During one jaunt in 1722, Vivaldi moved to Rome, where he was invited to play for Pope Benedict XIII before moving back to Venice in 1725.

The various pieces he wrote throughout his career include several different types of concertos – from violin to orchestra – arias, sonatas, operas and sacred music.

But according to White, while the Four Seasons, written around 1721, and his many operas are what made Vivaldi rise to fame in his day, “sacred music is on another plane compared all the other compositions. It’s the empire of composition itself that comes from faith.”

Among the sacred scores written by Vivaldi are the Gloria, the Credo, the Stabat Mater, the Magnificat, Dixit Dominus and Laetatus sum, among others. The “Laetatus sum,” specifically, was written by Vivaldi at the age of 13 in 1691.

White said that while these are the known liturgical and sacred works, “there’s a lot, lot missing.”

Given his 38 year career at the hospital, there are likely many, many works of Vivaldi that have never been discovered, she said.

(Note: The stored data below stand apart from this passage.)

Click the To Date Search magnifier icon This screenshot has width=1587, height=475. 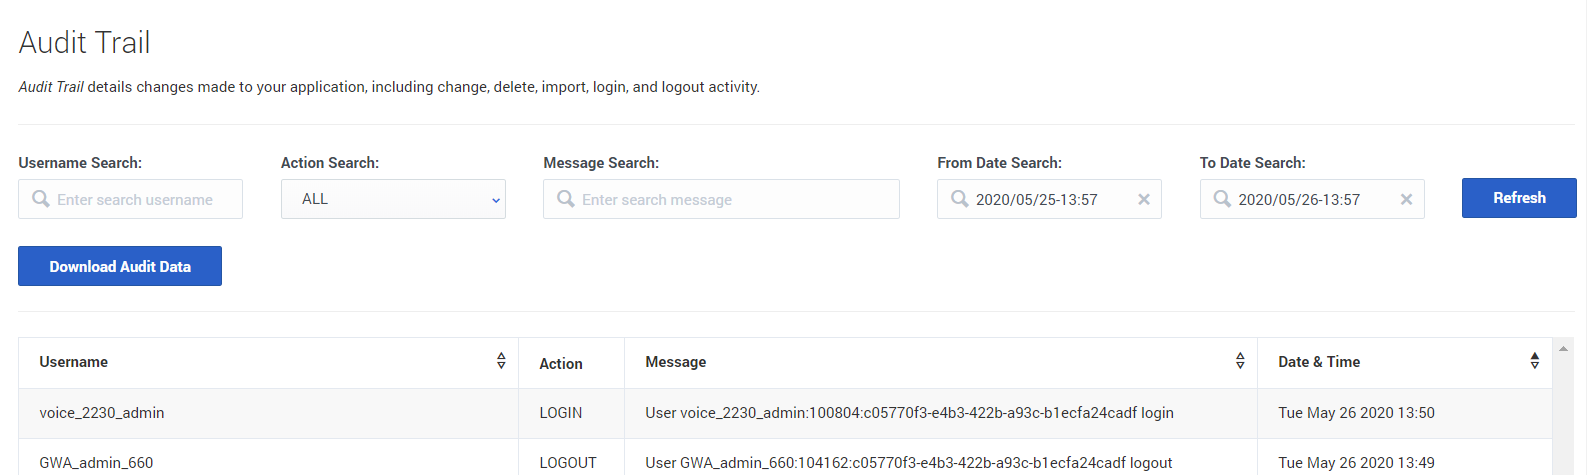click(x=1222, y=199)
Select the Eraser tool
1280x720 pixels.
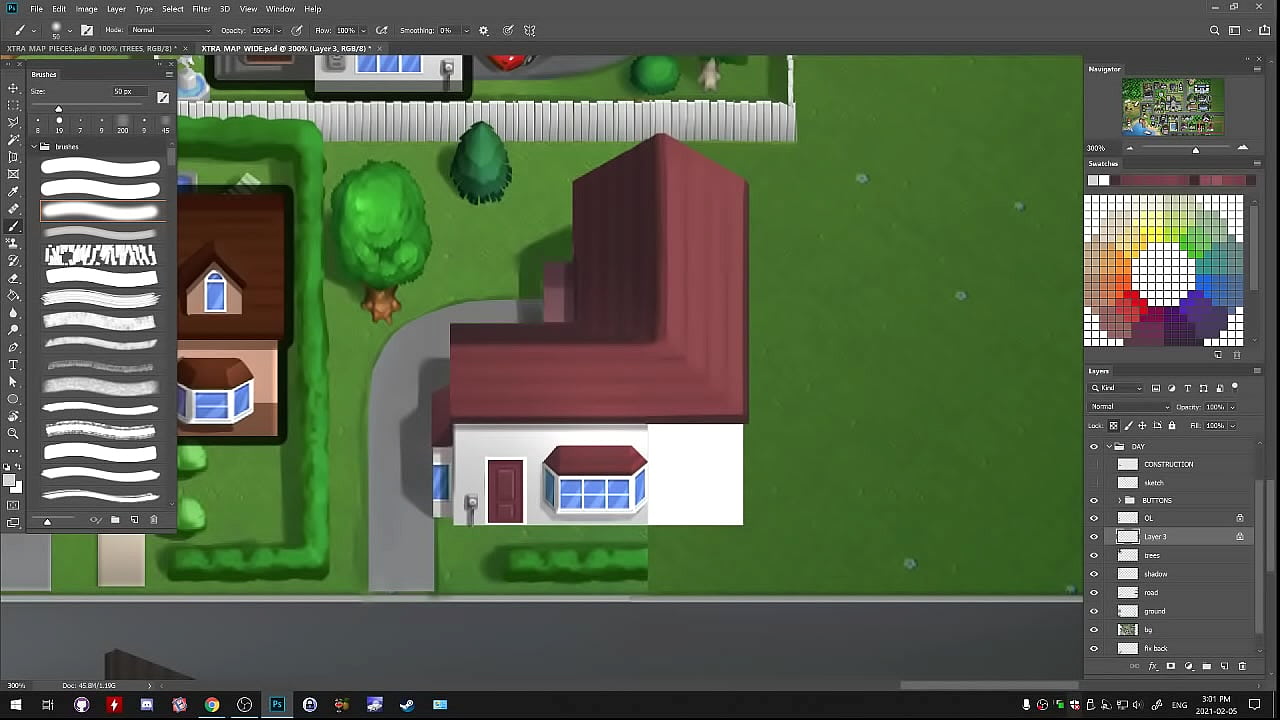13,278
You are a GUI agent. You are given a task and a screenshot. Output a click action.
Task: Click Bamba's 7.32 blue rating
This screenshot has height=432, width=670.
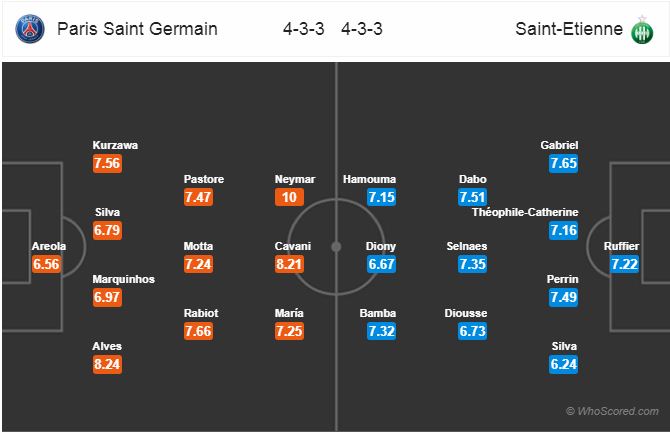(381, 331)
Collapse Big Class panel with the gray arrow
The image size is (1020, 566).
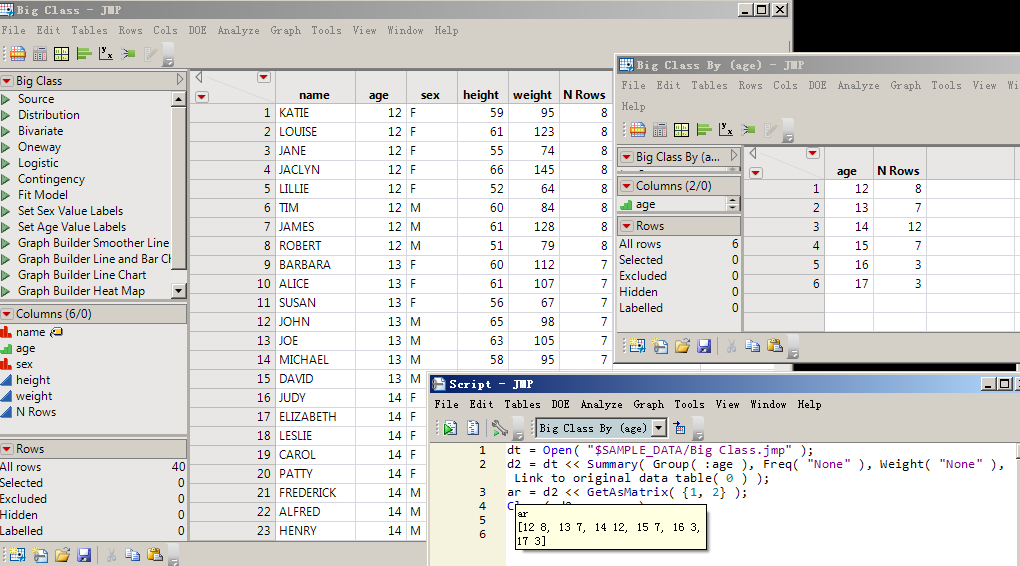point(180,80)
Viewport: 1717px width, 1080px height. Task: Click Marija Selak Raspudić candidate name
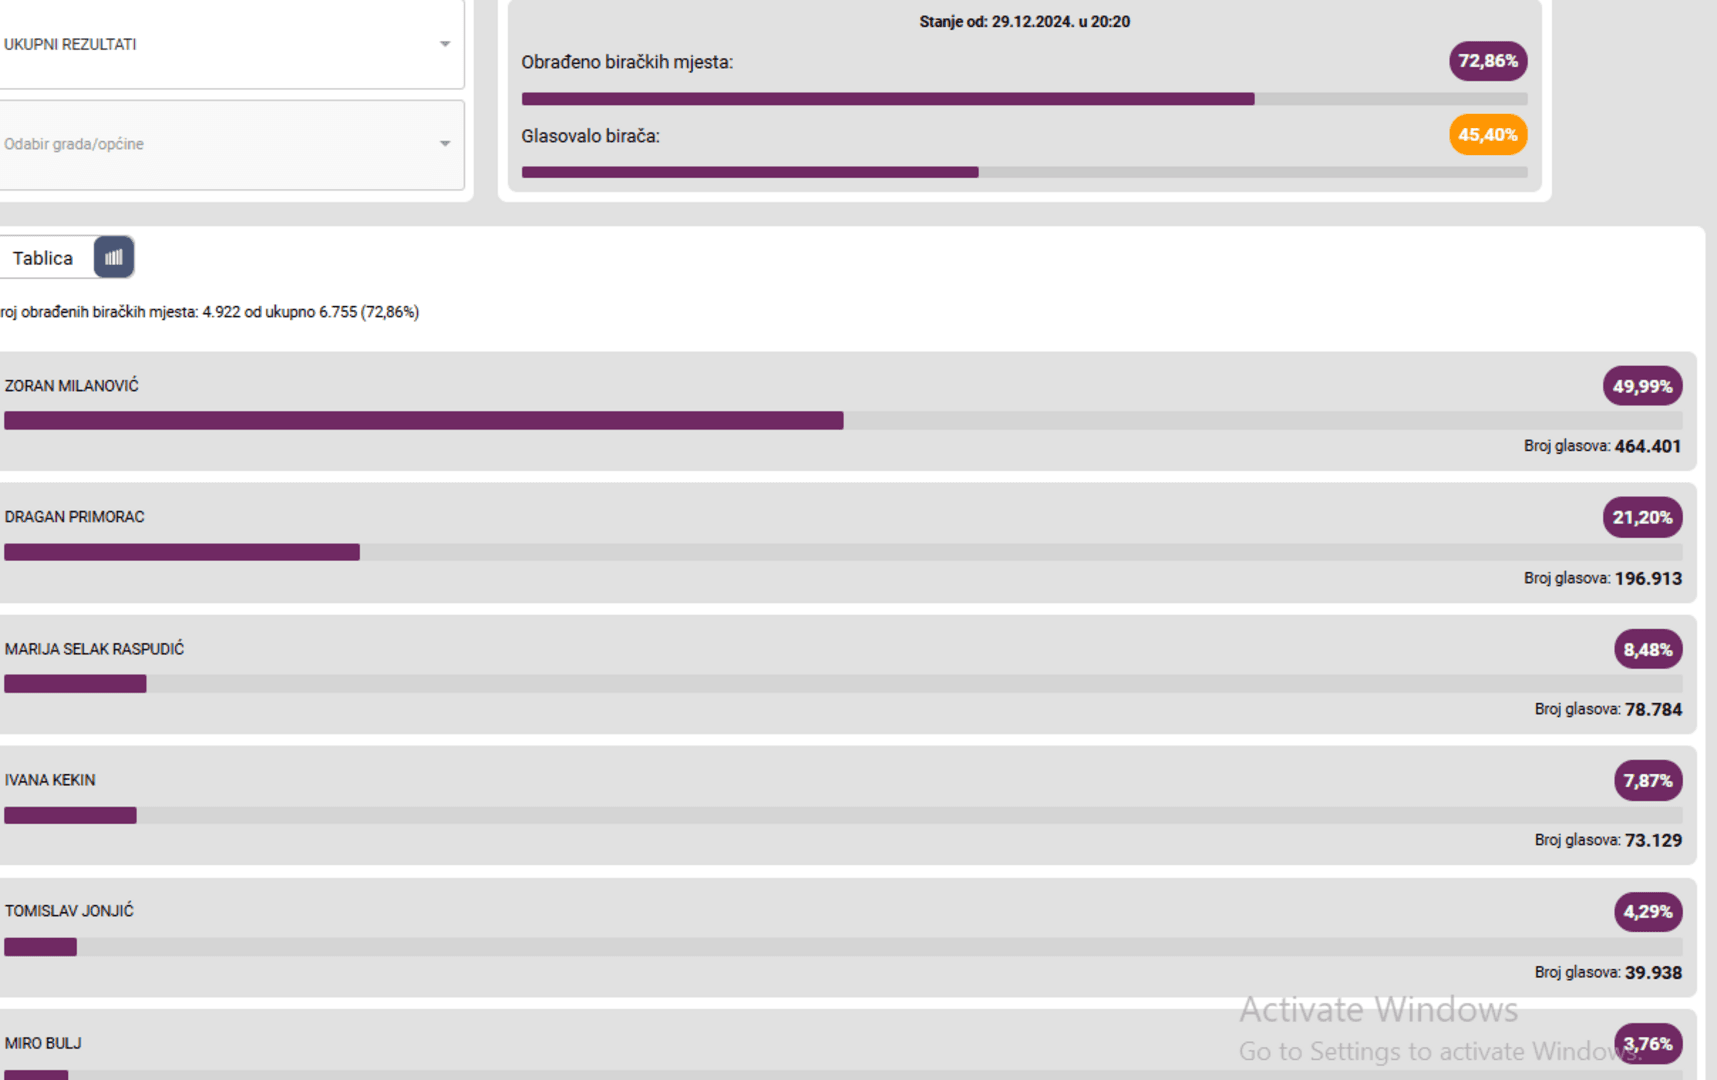pos(94,649)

For example, “I’m sure that he wrote full Masses, absolutely positive,” but they are likely all lost.

Despite the success he enjoyed during his career, Vivaldi died in poverty in Vienna July 28, 1741. He had moved to the Austrian country after meeting Emperor Charles VI, to whom he had dedicated his Opus 9 work, in 1728.

The emperor was so impressed with Vivaldi’s work that he gave the musician the title of Knight, a gold medal and an invitation to Vienna. However, the emperor died shortly after Vivaldi’s arrival several years later, and with no royal connection or steady income, Vivaldi became impoverished and died from an infection at the age of 63.

According to White, the greatest legacy that Vivaldi left can be summed up in one word: “music.”

“Music comes out of him, it doesn’t come out of his brain, it just pours out of him. It’s like a waterfall,” she said.

While his sacred and classical music might seem outdated in a society enthralled with artists such as Beyonce, Taylor Swift and Justin Bieber, White said Vivaldi is so versatile in his style that he can mesh with well with contemporary music as well as the older

“Vivaldi could do a rock concert quite easily, and Vivaldi can appeal to everyone,” she said. “Vivaldi, he’s alone, he’s absolutely unique. You talk about the Baroque style, and the romantic style…Vivaldi cuts that whole suede.”

With the “tremendous energy” present in his music, Vivaldi is truly one of a kind and is difficult to imitate, she said. “He doesn’t fit anywhere, and he fits everywhere.”